Coastguard chief Rear Admiral Arthur Gosingan ordered small inter-island vessels, the only form of transport for many islands in the country, to remain at port until the monsoon winds eased.
Nearly a week of heavy rain unleashed landslides and floods on the islands of Leyte, Panaon and Bohol as well as the northeast section of Mindanao, the country's second largest island.
"Massive disaster operations are ongoing and I would like to thank the US government for lending a hand in the delivery of assistance and the search for the missing," said President Gloria Arroyo. Washington has offered all-weather rescue helicopters.
Defense Secretary Eduardo Ermita said Monday that Panaon residents had given up hope of recovering relatives and neighbors still believed buried in several landslides.
"The stench is overpowering several days later, and the families of the missing in San Francisco (town) have given permission to the government to cover the rubble instead, converting it into a mass grave," Ermita told DZBB radio.
The weather lifted briefly on Monday, allowing military vessels to deliver food, medicines, and equipment to Tacloban on Leyte island.
From there the supplies were due to be taken by sea to Panaon, home to about 50,000 impoverished farmers. Over the years, they have cleared the interior highlands of forest cover to plant coconut, the Philippines' main agricultural commodity.

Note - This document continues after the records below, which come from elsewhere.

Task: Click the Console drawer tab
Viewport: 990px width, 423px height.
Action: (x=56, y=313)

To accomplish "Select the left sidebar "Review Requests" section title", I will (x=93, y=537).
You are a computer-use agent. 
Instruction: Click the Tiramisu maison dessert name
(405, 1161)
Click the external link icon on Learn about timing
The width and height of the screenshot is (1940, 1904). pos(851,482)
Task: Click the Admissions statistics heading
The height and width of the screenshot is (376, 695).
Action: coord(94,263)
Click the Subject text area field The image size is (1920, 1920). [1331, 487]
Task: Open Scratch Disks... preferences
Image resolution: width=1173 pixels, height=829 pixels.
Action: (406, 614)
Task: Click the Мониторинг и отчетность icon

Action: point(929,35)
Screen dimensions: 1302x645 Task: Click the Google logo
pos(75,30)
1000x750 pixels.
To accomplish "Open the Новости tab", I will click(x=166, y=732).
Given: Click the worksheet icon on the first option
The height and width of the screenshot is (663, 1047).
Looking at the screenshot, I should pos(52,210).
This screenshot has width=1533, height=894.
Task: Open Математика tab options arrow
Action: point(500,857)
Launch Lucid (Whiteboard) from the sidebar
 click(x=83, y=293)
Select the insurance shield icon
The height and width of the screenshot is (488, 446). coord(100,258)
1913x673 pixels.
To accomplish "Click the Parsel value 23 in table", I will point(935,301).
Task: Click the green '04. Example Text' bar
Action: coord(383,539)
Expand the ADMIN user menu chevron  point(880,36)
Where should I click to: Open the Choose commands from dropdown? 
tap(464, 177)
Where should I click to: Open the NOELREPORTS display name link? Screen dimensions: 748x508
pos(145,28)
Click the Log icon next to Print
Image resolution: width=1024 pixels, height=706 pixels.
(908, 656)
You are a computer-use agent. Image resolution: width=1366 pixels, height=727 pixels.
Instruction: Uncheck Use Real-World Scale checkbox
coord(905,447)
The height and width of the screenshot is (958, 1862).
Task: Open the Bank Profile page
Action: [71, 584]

"The mountains on Panaon are bereft of trees. We are paying for the illegal felling of trees over the past 10, 20 years," Chief Superintendent Coloma told DXRC radio.
Aerial footage of the island shown on television in Manila showed ochre spots amid green coconut groves where the earth had slid, burying villages on the narrow coastline.
"We have to sustain the environment and at the same time, provide alternative sources of income for the people so that they will be encouraged to plant trees and build forests," said Arroyo.